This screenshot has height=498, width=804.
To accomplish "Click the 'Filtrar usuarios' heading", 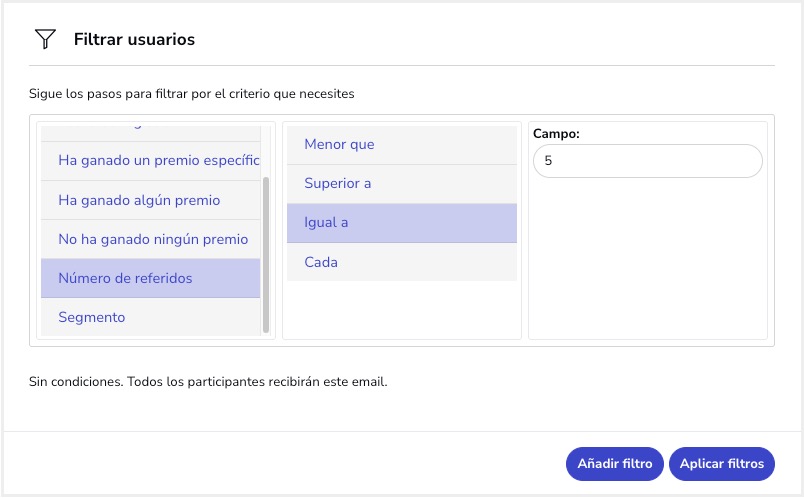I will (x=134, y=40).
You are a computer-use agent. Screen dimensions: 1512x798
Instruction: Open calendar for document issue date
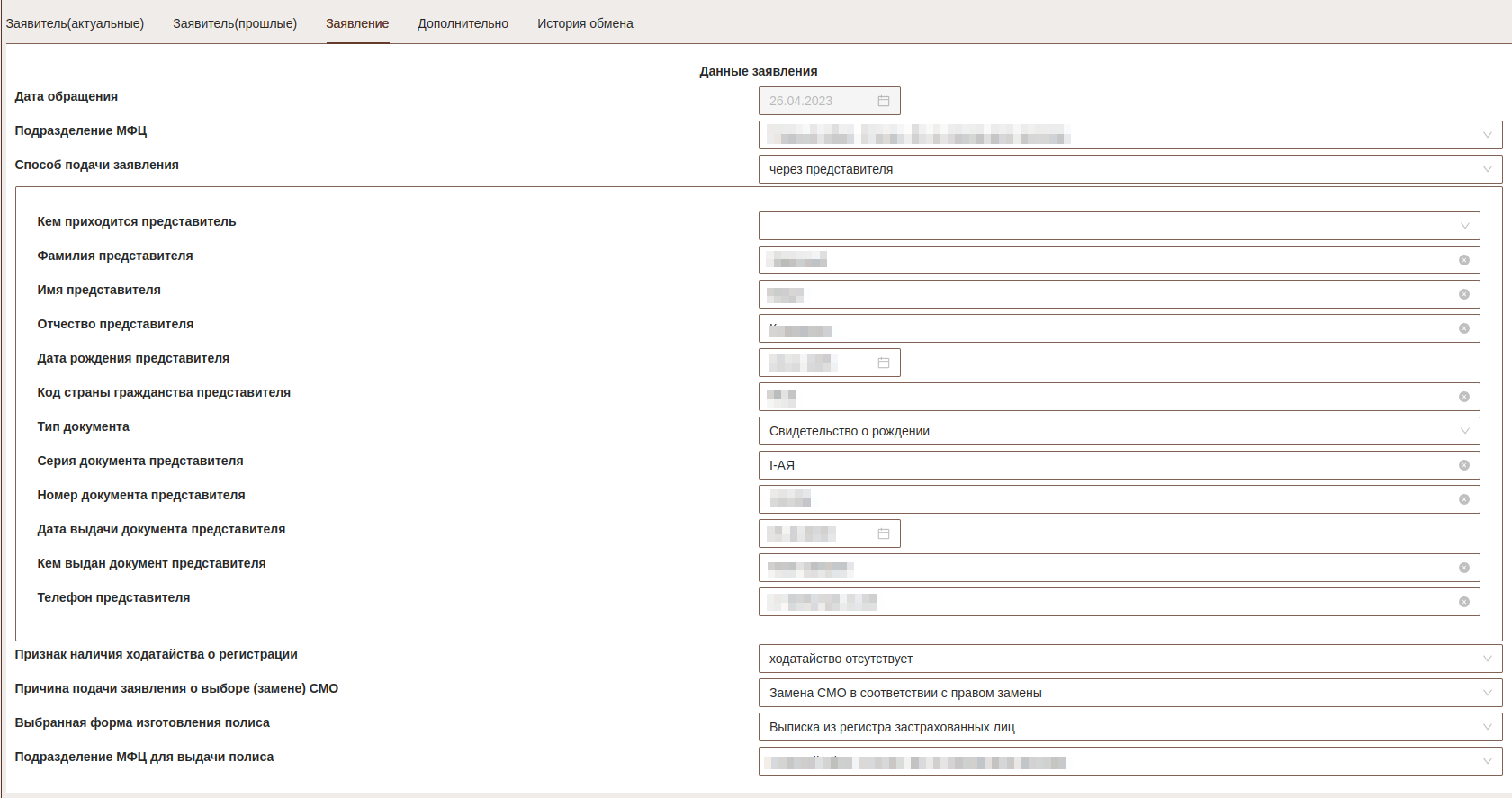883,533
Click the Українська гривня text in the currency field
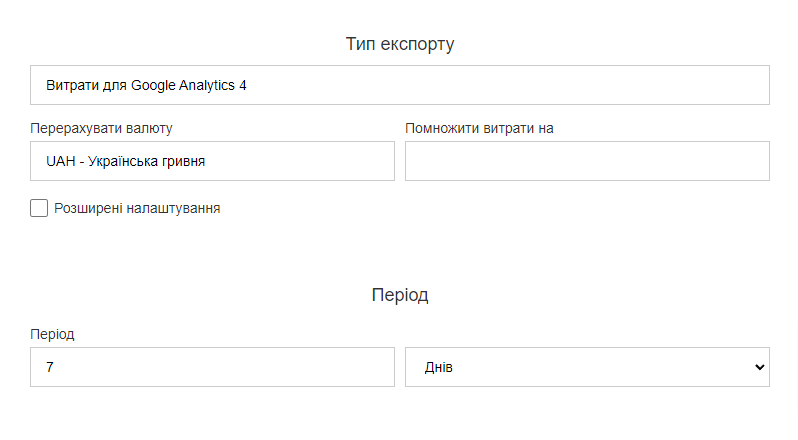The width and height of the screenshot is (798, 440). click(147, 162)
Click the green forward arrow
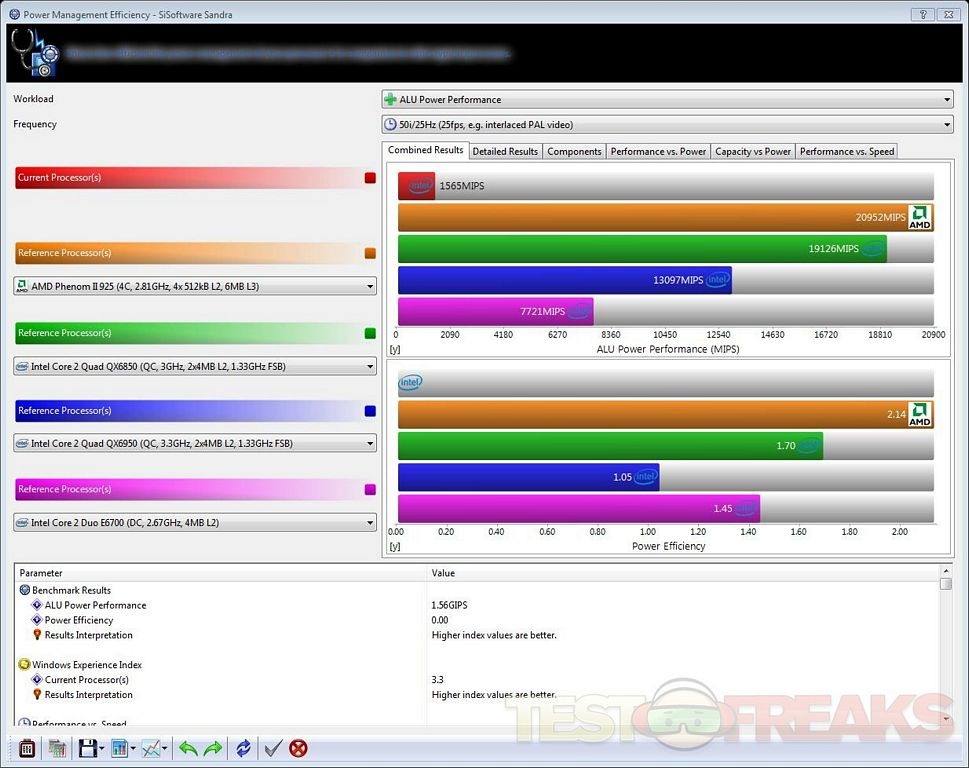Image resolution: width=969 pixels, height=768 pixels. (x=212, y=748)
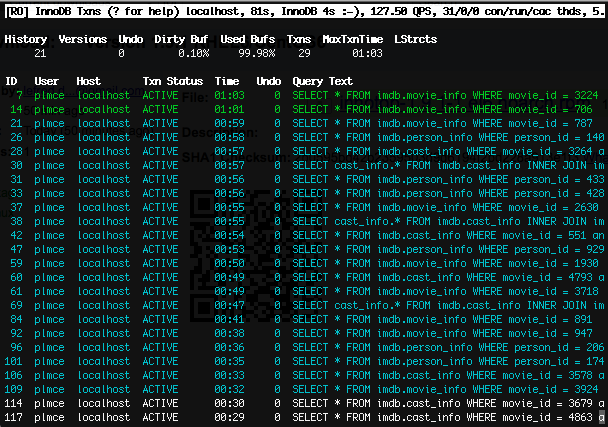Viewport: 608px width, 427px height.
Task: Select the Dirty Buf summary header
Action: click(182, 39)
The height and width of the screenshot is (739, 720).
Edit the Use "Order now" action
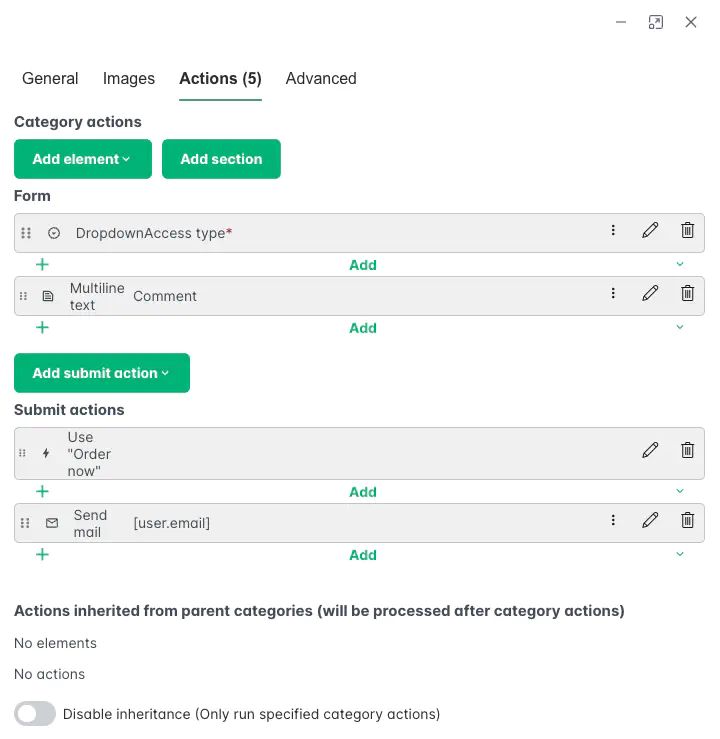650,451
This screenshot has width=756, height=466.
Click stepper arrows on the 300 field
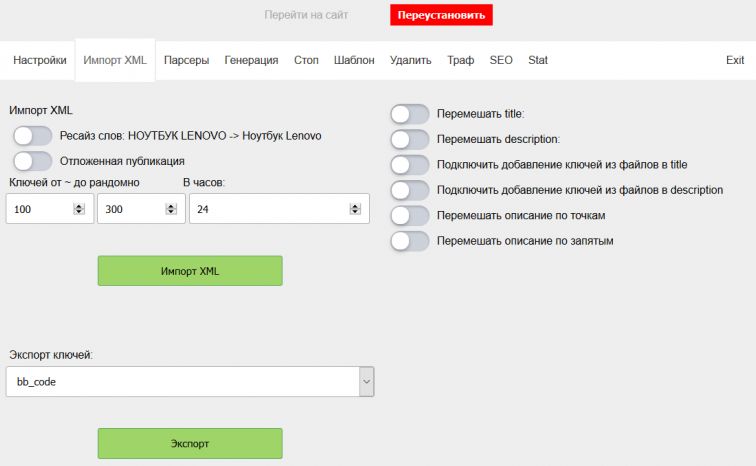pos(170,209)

---*---

Go through the listing above and copy each line where the string "This" appears.

- Worked solution:
This screenshot has height=498, width=804.
This screenshot has width=756, height=466.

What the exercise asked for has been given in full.